In midtown Manhattan, where Chinese restaurants are larger, unionization has become a viable issue. But Chinatown restaurants are small and family-run, thus making organizing very difficult. WVO ignored the situation and pushed to organize Chinatown.

The second factor was WVO’s anti-China position. After the downfall of the gang of four, WVO kept silent on the China issue for more than two years. During this time, their press never mentioned the Central Committee of the Chinese Communist Party headed by Hua Guofeng. An intensive debate was going on within the organization.

Finally, earlier this year, WVO formally adopted an anti-China resolution and made public its support for the gang of four.

WVO’s bankrupt and reactionary political line drove the masses out of AAFE and many honest Marxist-Leninists out of WVO. The remaining handful of WVO members have learned well from their mentors, the gang of four.

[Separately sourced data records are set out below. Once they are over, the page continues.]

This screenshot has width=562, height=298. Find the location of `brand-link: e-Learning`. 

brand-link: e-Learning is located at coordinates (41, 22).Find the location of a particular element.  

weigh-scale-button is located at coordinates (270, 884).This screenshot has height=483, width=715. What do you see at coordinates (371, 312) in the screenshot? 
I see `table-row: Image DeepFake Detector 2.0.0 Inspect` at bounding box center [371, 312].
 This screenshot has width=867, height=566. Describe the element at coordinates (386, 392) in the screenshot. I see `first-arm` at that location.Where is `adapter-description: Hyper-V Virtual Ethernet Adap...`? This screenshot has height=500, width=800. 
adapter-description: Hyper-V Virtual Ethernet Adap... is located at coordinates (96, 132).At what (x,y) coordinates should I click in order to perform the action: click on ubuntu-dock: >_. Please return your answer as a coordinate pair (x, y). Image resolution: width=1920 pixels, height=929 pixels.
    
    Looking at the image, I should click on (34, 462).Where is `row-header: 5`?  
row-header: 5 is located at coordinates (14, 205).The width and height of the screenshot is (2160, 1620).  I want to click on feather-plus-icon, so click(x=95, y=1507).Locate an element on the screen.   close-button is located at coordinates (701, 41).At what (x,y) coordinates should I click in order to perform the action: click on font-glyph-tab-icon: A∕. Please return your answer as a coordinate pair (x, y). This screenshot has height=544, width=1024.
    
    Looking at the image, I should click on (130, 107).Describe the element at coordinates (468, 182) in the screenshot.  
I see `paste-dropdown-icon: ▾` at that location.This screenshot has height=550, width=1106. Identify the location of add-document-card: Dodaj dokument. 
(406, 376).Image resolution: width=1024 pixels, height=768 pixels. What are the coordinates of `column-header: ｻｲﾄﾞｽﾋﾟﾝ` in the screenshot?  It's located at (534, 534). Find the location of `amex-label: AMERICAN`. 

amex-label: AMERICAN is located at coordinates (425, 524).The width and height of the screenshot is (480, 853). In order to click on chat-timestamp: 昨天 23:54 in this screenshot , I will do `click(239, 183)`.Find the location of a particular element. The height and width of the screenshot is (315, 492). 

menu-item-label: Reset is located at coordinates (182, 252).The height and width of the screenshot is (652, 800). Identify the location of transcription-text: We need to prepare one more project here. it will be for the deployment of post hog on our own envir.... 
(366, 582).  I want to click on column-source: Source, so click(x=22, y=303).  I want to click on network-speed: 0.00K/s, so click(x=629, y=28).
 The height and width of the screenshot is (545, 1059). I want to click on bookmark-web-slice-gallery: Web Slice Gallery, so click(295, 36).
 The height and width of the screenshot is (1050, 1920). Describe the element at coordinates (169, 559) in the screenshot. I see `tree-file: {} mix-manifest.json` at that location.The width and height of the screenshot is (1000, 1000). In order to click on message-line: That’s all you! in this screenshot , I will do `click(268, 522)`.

They now use gangster tactics against the masses.

After the May-June incidents, WVO proclaimed themselves to be the “real communists” in Chinatown and slandered progressive Asian-Americans and patriotic Chinese as being the “new KMT.”

Despised and denounced by Asian-Americans and other community people, WVO is virtually dead among the Chinese minority in New York. Its “mass” organization, AAFE, is a group of people rejected totally by the masses.

WVO has never had any direct access to the Chinese community because it relied exclusively upon AAFE. Now that AAFE is gone from the Chinese community, so is WVO.